[Entries for locating text and elements]
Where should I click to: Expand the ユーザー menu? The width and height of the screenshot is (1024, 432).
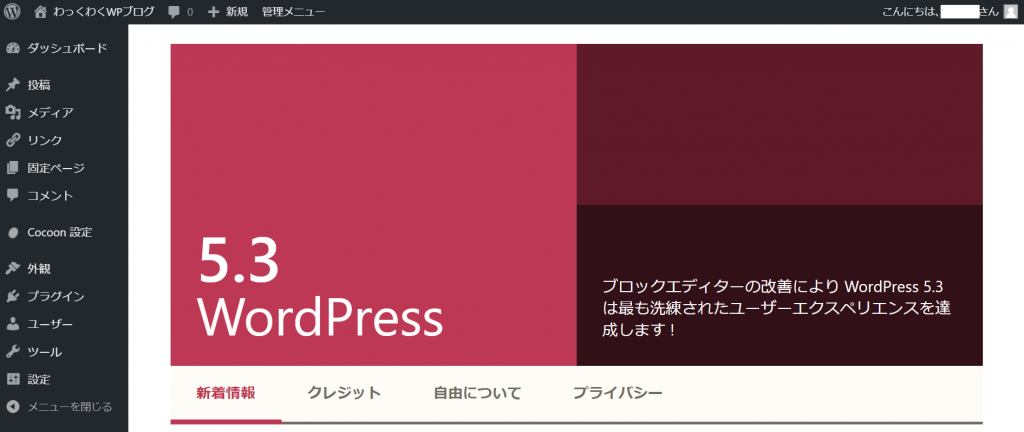(50, 324)
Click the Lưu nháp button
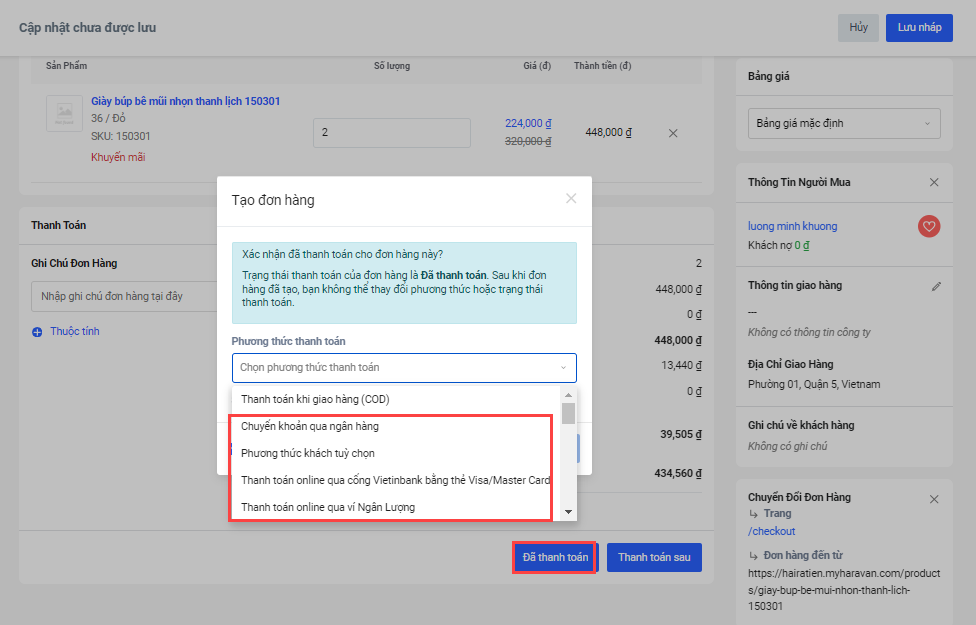Screen dimensions: 976x625 coord(918,28)
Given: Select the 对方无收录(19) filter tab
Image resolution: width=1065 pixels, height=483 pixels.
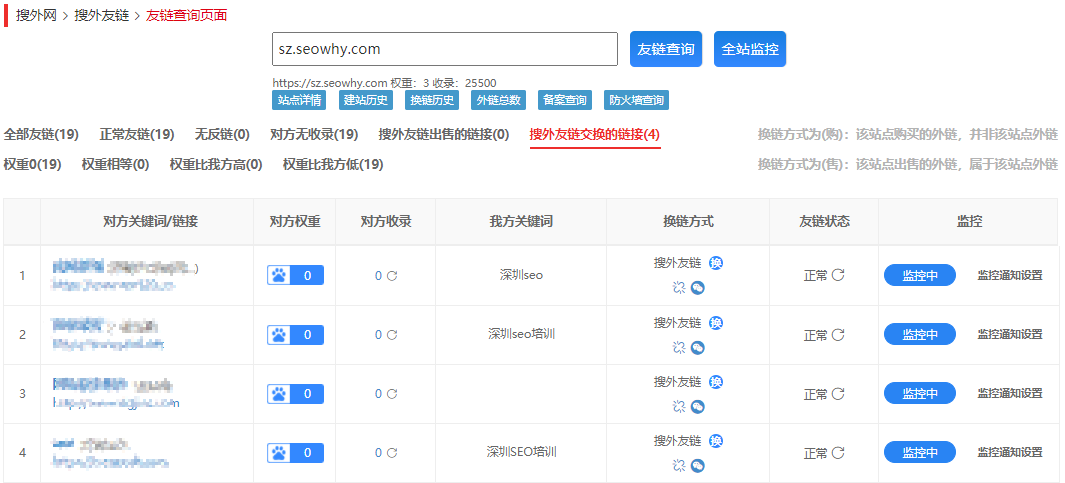Looking at the screenshot, I should pyautogui.click(x=314, y=134).
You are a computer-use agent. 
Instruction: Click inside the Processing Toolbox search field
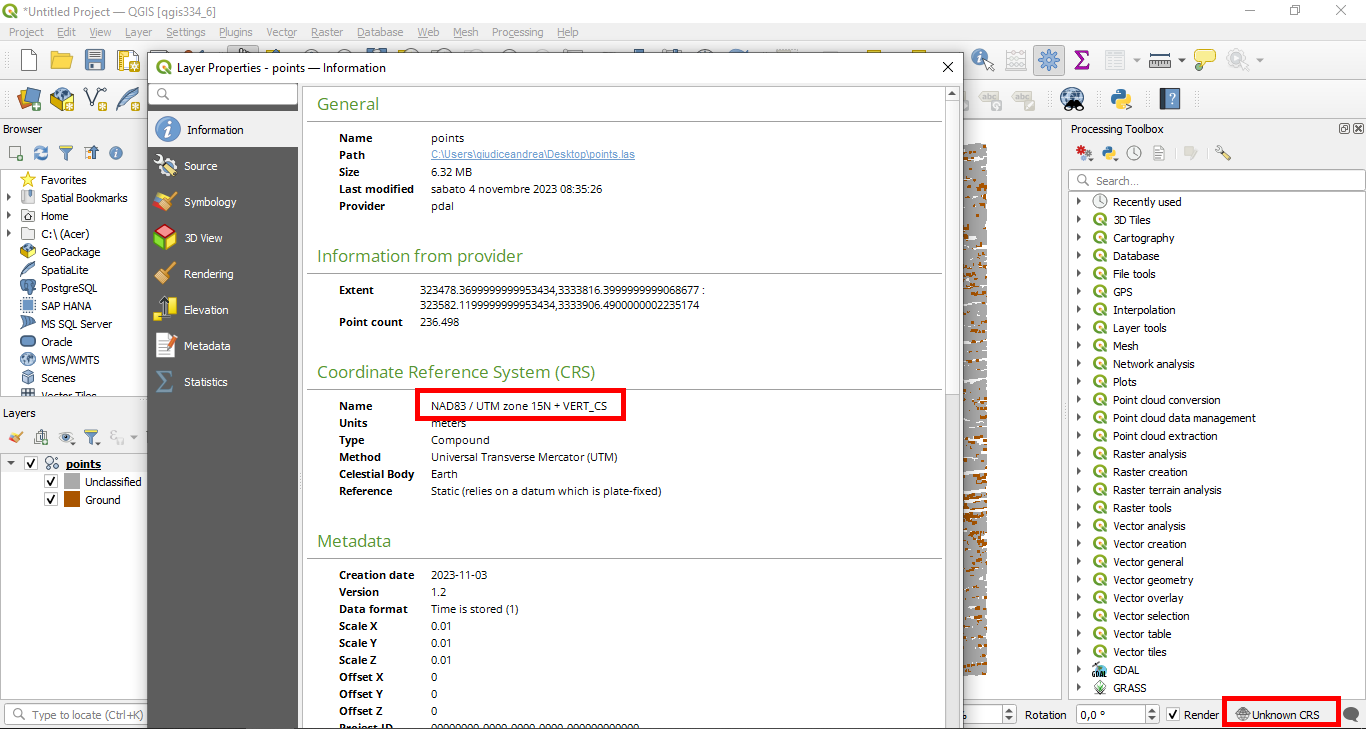pos(1220,180)
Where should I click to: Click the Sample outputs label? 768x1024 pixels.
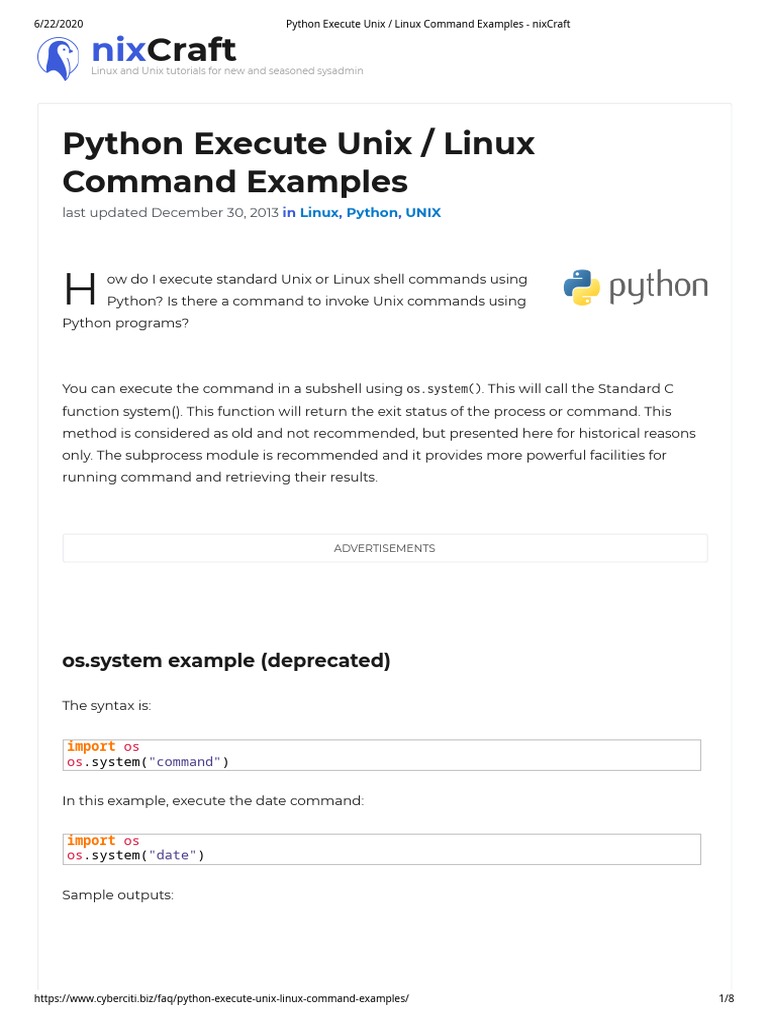118,895
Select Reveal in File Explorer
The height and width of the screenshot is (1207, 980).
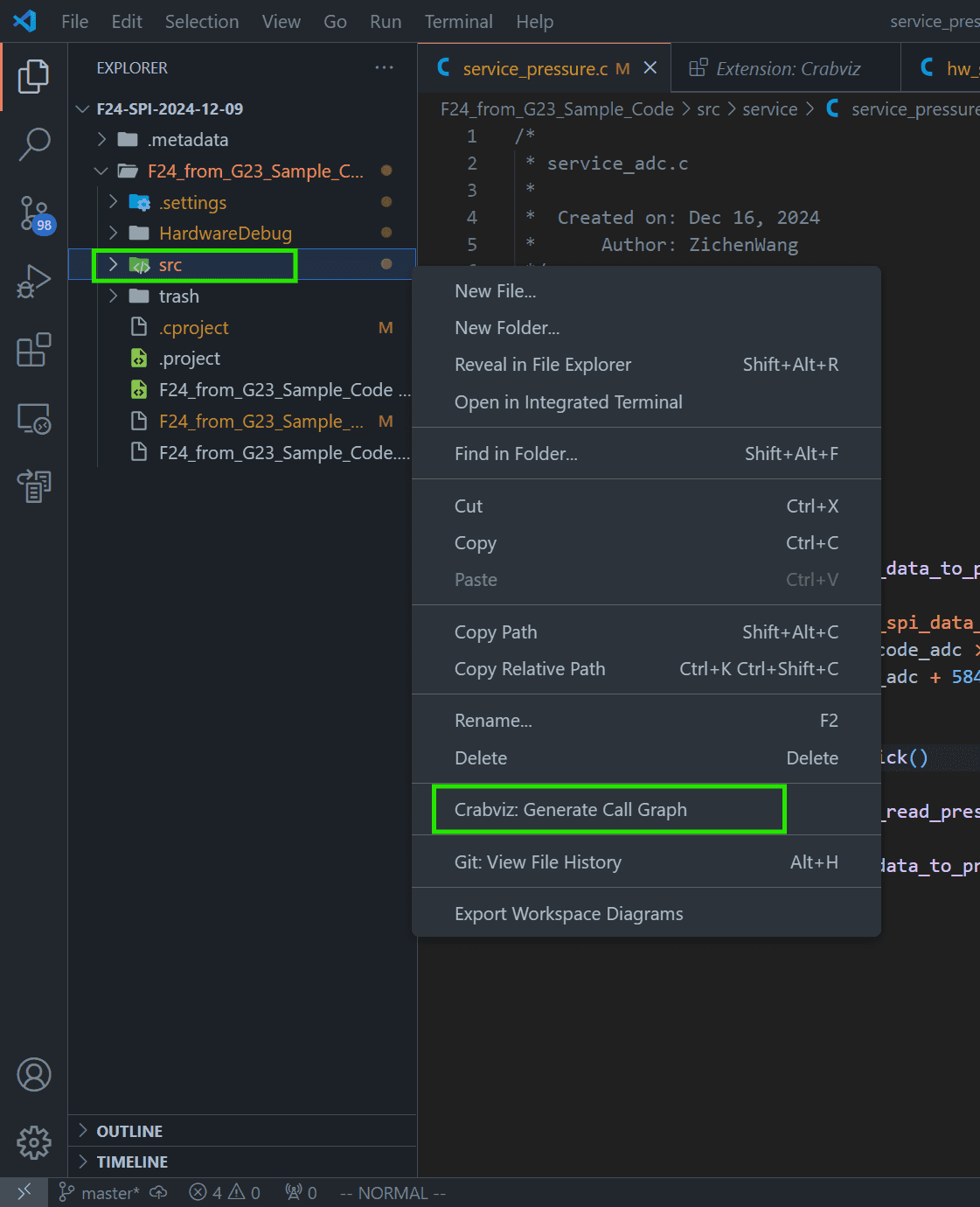pyautogui.click(x=542, y=365)
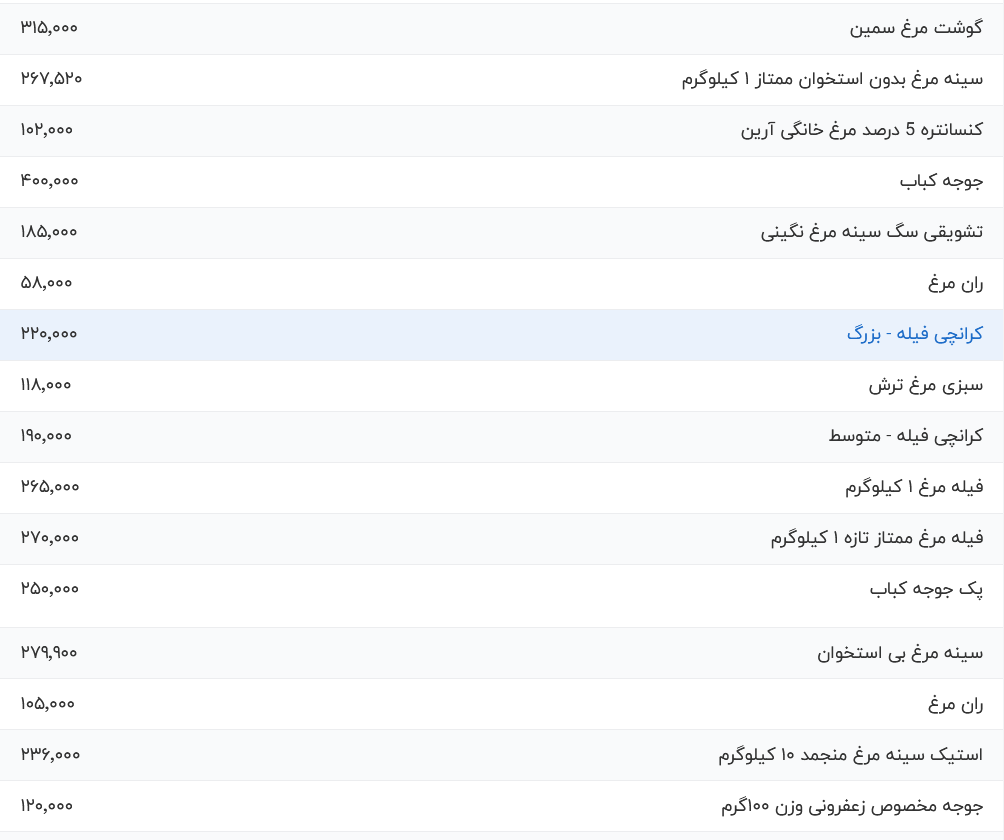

__To do__: Arrange every line of the rows above as a Markdown table with the columns "No." and "Line," numbering each line and skipping blank lines. Leave the pictures out of the table.

__Answer for the task__:
| No. | Line |
|---|---|
| 1 | Where should I click to: Expand the ユーザー menu? The width and height of the screenshot is (1024, 432). |
| 2 | (50, 324) |
| 3 | Click the Lưu nháp button |
| 4 | Screen dimensions: 976x625 coord(918,28) |
| 5 | Given: Select the 对方无收录(19) filter tab |
| 6 | Image resolution: width=1065 pixels, height=483 pixels. |
| 7 | Looking at the screenshot, I should pyautogui.click(x=314, y=134). |
| 8 | You are a computer-use agent.  |
| 9 | Instruction: Click inside the Processing Toolbox search field |
| 10 | pos(1220,180) |
| 11 | Where should I click to: Click the Sample outputs label? 768x1024 pixels. |
| 12 | 118,895 |
| 13 | Select Reveal in File Explorer |
| 14 | The height and width of the screenshot is (1207, 980). |
| 15 | pyautogui.click(x=542, y=365) |